PAGE TEXT:
Because Joe presupposes that voting for Moore is inherently evil, Joe claims that any evangelical Christian who does vote for him is a “consequentialist,” allegedly thinking to make an intrinsically evil action (voting for Moore) good solely through achieving a good result (defeating Democrat Doug Jones who is pro-abortion, pro-LGBT-agenda, and anti-religious-liberty). Yet in presupposing that a vote for Moore is an inherently evil action, Joe presumes what must be proven.
In the first instance, the position of never voting for a person who is morally tainted in some way or who holds one or more positions that compromises at some level with an immorality cannot be maintained absolutely in all circumstances and cases. For example, on a runoff between Adolph Hitler redivivus and any other candidate with some immoral behavior and/or positions (including Bill or Hillary Clinton), it would be immoral to sit out the election and vote for neither candidate. You vote against a Hitler-like candidate at any cost. In other words, everyone can imagine an alternative so bad as to warrant a vote for a candidate with a significant moral downside.
Even as great a person as Abraham Lincoln held some views about African Americans that today would be considered so racist as to disqualify him for public office, certainly in his senatorial campaign against Stephen Douglas in 1858 and even in his presidential campaign against Douglas, John C. Breckinridge, and John Bell in 1860. Indeed, some abolitionists (including William Lloyd Garrison, stalwart editor of The Liberator) sat out the election of 1860 rather than vote for a candidate (even Lincoln) who had made major compromises with the grotesque evil of slavery. I would submit, however, that not to have voted for Lincoln, however residually racist he was as a candidate, was an immoral act, simply on the basis that he was by far the best of the available options.
One could easily retort, “Well, Jones is not a Hitler and Moore is not a Lincoln.” Granted. I am not arguing equivalence here. I am merely making the point that the absolute, one-size-fits-all approach taken by Joe Carter and others isn’t morally reasonable. This doesn’t mean that there are no cases where the choices are so equally bad that one should sit out the election. Nor does it mean that a politician’s moral life could never be so abysmal as to mandate voter abstinence even when espousing congenial policies. It just means that facile charges of Christians hypocritically abandoning their moral values have to be assessed on a case by case basis.
If voting for anyone but Hitler, or voting for a somewhat racist Lincoln to prevent far greater racists from gaining office, turns someone into a “consequentialist,” then we should all be consequentialists at some level. Yet that is not really what is going on in the electoral process. This brings me to my second point.
In voting it sometimes comes down to the lowest common denominator of choosing the candidate who will do the least harm. Choosing someone who has a questionable moral past four decades ago and who will beat you with a rod once per month over someone else who will beat you and your family with metal-spiked whips daily doesn’t make you a “consequentialist.” To abstain from choosing altogether may make you foolish. Choosing the former is not a validation of everything that the former does or is, so there is no claiming to turn an evil into a good by its supposed good consequences. There is no ends-justifying-the-means approach here. You are simply asserting that you are not a masochist and prefer the one who will do the least harm for the greatest number.

BRIEF 1: According to the voting essay, which editor of The Liberator sat out the 1860 election?
BRIEF 2: Copy the stretch of the voting essay from "One could easily" through "by case basis.", word for word.

DATA SHOWN:
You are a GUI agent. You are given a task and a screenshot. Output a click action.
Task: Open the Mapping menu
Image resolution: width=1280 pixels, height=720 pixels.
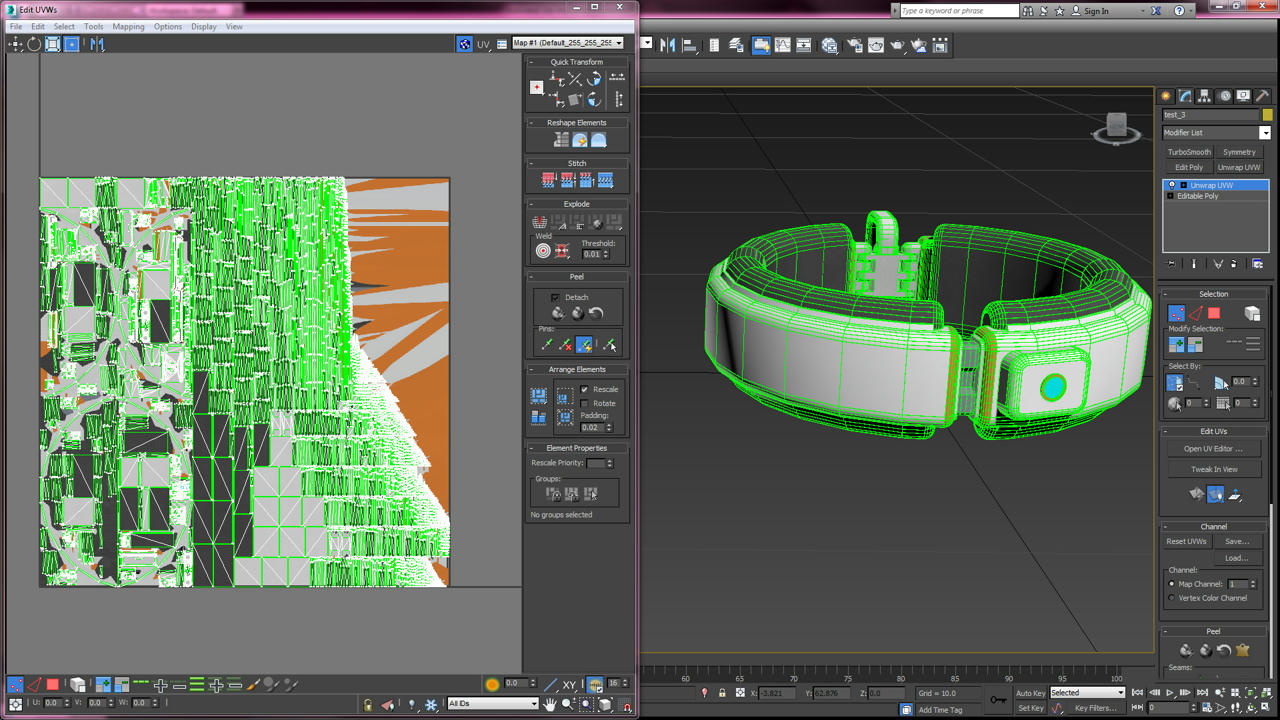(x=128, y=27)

==

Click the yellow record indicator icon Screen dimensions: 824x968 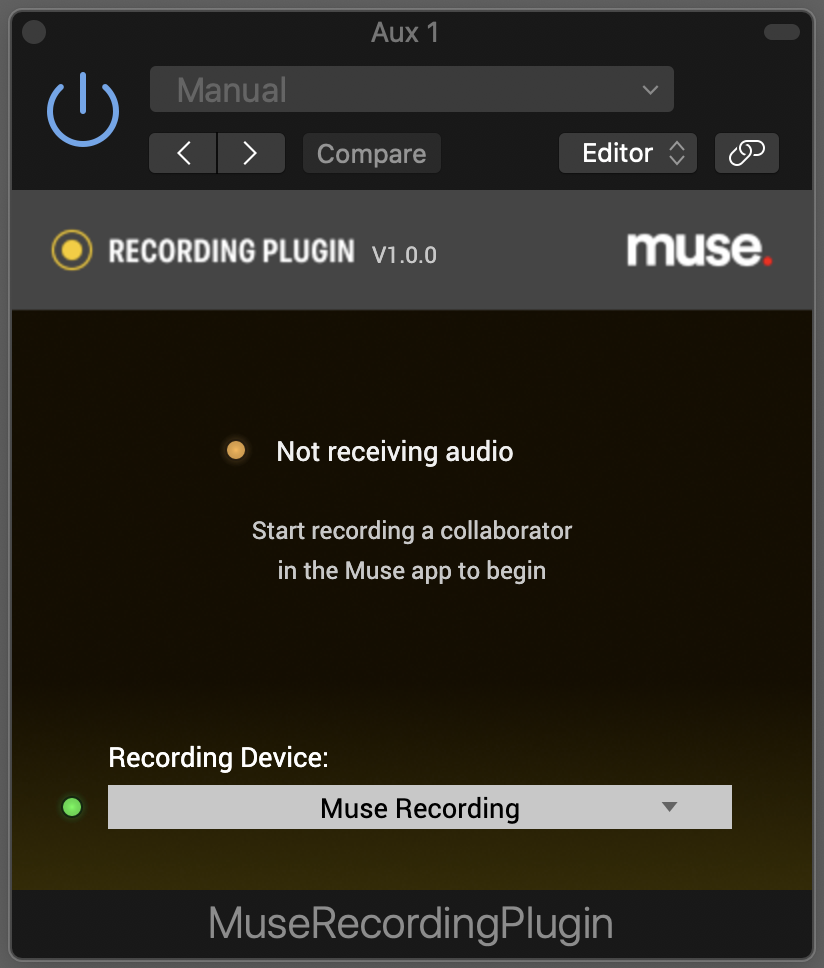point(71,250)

--

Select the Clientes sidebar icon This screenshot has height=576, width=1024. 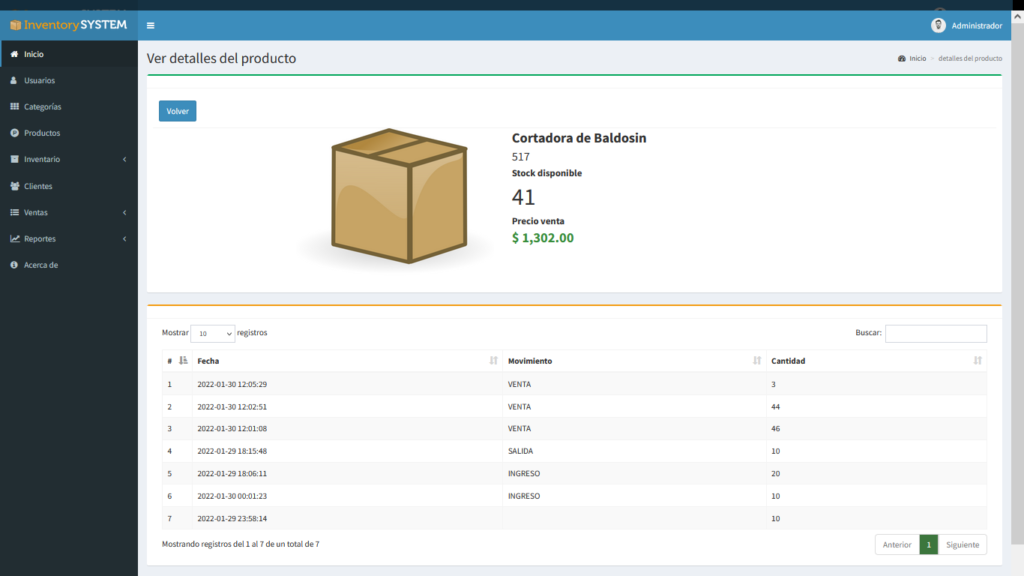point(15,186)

WRITTEN RESPONSE 1: William Lloyd Garrison

WRITTEN RESPONSE 2:
One could easily retort, “Well, Jones is not a Hitler and Moore is not a Lincoln.” Granted. I am not arguing equivalence here. I am merely making the point that the absolute, one-size-fits-all approach taken by Joe Carter and others isn’t morally reasonable. This doesn’t mean that there are no cases where the choices are so equally bad that one should sit out the election. Nor does it mean that a politician’s moral life could never be so abysmal as to mandate voter abstinence even when espousing congenial policies. It just means that facile charges of Christians hypocritically abandoning their moral values have to be assessed on a case by case basis.